Hierarchical Anatomy-Aware Guidance for Brain Tissue Microstructure Reconstruction from T1-Weighted MRI
摘要
Tissue microstructure information reconstructed from diffusion magnetic resonance imaging (MRI) provides crucial brain tissue information for brain disease analysis. However, clinical imaging time constraints often limit the availability of diffusion MRI, thus prompting research into tissue microstructure reconstruction from clinically feasible MRI modalities, such as T1-weighted MRI. Recent Transformer-based generative adversarial networks demonstrate potential by capturing long-range dependencies via self-attention in general MRI synthesis tasks, yet the significant gap between diffusion and T1-weighted MRI limits their ability to achieve optimal performance, leading to anatomical inconsistency in the reconstructed tissue microstructure maps. To address the problem, we propose a hierarchical anatomy-aware guidance (HAAG) framework for brain tissue microstructure reconstruction from T1-weighted MRI. First, we consider a two-level strategy to introduce the anatomical priors for the Transformer. At the input level of the Transformer, we propose an adaptive semantic embedding module that seamlessly integrates anatomical structure category information, providing semantic-level guidance for tissue microstructure reconstruction.

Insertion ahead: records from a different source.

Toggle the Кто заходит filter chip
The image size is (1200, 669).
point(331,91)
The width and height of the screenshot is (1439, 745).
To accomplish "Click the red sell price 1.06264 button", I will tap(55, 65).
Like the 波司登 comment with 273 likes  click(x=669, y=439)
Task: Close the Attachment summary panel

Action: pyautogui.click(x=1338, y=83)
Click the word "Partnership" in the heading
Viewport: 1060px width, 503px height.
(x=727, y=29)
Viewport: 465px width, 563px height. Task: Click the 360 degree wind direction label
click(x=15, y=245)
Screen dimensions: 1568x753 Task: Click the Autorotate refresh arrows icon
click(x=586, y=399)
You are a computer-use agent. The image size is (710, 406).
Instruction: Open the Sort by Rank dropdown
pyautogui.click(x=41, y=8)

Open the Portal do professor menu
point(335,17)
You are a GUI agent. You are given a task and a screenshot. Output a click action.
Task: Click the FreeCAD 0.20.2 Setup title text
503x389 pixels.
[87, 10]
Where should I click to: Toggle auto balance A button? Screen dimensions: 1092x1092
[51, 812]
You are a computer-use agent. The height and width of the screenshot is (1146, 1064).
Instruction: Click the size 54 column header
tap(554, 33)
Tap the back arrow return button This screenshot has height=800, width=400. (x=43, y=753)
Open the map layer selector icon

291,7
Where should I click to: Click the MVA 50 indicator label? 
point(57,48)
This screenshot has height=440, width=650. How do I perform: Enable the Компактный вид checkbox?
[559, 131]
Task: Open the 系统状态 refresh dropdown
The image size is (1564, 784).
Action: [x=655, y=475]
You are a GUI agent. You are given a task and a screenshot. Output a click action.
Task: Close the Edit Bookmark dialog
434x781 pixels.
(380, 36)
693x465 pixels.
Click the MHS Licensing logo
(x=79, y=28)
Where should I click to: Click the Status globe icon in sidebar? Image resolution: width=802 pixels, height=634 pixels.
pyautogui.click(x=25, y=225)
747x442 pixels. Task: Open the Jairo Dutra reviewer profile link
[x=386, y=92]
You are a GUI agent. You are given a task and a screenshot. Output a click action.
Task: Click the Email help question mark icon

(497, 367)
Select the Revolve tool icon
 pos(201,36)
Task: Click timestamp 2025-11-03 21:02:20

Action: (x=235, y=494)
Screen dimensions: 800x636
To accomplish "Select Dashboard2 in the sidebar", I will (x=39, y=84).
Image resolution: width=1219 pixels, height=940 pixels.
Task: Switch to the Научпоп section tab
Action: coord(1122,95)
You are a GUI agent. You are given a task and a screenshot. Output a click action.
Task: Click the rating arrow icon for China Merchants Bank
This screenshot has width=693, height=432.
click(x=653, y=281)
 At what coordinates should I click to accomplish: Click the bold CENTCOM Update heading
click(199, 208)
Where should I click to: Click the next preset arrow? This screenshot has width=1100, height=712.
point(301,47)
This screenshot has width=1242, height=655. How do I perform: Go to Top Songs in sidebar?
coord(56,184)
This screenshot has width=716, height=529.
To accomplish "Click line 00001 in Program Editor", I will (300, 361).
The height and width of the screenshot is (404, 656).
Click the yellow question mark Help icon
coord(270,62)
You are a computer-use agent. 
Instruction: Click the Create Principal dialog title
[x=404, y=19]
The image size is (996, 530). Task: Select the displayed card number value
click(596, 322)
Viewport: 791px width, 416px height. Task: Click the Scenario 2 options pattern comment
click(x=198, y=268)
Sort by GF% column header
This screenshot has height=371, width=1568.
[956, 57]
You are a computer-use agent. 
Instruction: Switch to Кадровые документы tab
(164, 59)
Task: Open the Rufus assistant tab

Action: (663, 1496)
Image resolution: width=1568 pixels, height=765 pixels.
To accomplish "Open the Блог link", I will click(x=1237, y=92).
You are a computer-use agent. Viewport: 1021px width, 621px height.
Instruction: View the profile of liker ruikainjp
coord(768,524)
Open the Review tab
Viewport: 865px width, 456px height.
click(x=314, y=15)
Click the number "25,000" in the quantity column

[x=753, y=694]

At the feature modeling level of the Transformer, we propose a distance-guided self-attention mechanism to achieve effective information fusion of anatomical structures that balances both global and local contexts. Then, we consider a more general approach to verify the anatomical consistency at the output level of the whole synthesis network. We develop an anatomy-aware discriminative loss that encourages anatomical consistency between the input and output modalities. HAAG was validated on a public brain MRI dataset for reconstruction of tissue microstructure from T1-weighted MRI. The results demonstrate that our method significantly improves the quality of tissue microstructure reconstruction.